私が初めて会った宣教師はTEAMのダビデ・マーチン先生でした。「私の目は青く、皆さんの目は黒い。目の色は違っても流れる涙は同じです」そう言われると、先生の目から涙がこぼれました。あふれる救霊愛の涙に驚き感動したことでした。
TEAM・同盟基督教団の源流はフレデリック・フランソンであり、彼の呼びかけに応えて1891年に派遣された15名の宣教師です。最年少19歳のメリー・エングストロームは、天然痘で苦しむ、ある夫人の宣教師を「同胞に尽くす事はキリストに尽くすこと」として看病する中で罹患し、来日3カ月後に天国への希望と日本宣教の思いを伝え召されました。
彼女の純真な愛と献身の信仰に励まされた14 名の宣教師にとって、遺骨埋葬の2日後開いた送別会は、「日本宣教の幻に燃えた『派遣式』ともなり、それぞれが伝道の最も困難な地に散らされて行きました」( * )

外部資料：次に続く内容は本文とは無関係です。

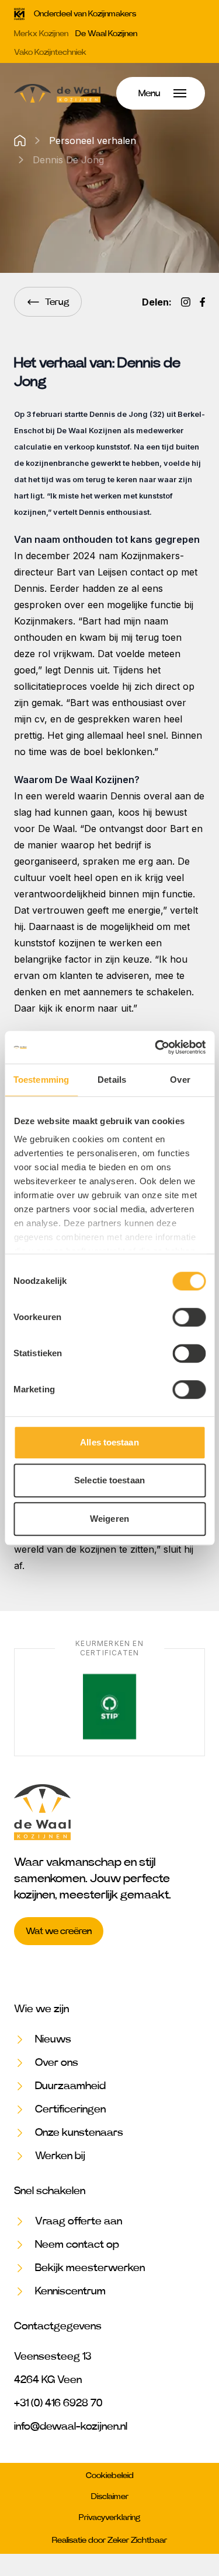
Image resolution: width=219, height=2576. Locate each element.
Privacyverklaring (109, 2518)
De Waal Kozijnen (106, 34)
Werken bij (60, 2156)
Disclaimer (109, 2497)
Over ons (56, 2063)
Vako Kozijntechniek (50, 52)
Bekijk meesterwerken (90, 2268)
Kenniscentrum (70, 2291)
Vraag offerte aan (78, 2221)
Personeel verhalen (92, 140)
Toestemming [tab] (41, 1080)
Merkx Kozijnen (41, 34)
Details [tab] (112, 1080)
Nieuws (53, 2039)
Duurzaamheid (70, 2086)
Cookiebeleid (110, 2476)
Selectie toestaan (109, 1480)
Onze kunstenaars (79, 2133)
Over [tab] (180, 1080)
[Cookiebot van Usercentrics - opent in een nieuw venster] (156, 1047)
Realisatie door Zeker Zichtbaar (109, 2540)
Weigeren (109, 1519)
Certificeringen (70, 2109)
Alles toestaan (109, 1442)
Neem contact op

1994年に飛騨諸教会が開いた「飛騨キリスト教100周年記念大会」で、高山教会出身の講師、木下弘人先生は、参加者に熱く献身を迫りました。「伝道者として献身するか、信徒として献身して教会を支えるか、二つに一つ」と。
その大会で迫害の中で伝道する開拓者の様子を演じた寸劇の中で印象に残った青年がいます。後に伝道者として献身した矢田紫野宣教師です。
初代15名のうちの12名は信徒でしたが、今も献身して諸教会に仕え支えている信徒たちが大勢いることを思い、御名を崇めます。
教団の教憲前文はフランソン精神を持って派遣された15名の宣教師に始まる本教団の歴史と存立の目的を記した後、「この目的のために、犠牲を惜しまず、積極的な開拓伝道と堅実な教会形成による国内宣教および『日本とアジアと世界』を視野に入れた国外宣教を推進して、地の果てまで福音を宣べ伝える」とうたっています。前文記載の目的が果たされるために、源流にあるフランソン精神をいつも心に留めたいと思います。
余談ですが、15名の内の2人、リンドストロームとメリーの姉クリスチーナ・エングストロームは一時帰国後、C&MAの宣教師として再度来日して結婚、広島県を中心に宣教して、「アライアンス開拓の父」と呼ばれるまでになりました。退職後は「日本で一番伝道のしにくい所に伝道しようと志を立て、仏教のメッカである奈良」( * ) で開拓しました。日本基督教団奈良高畑教会です。フランソン精神を貫き生きた人がここにもいるのです。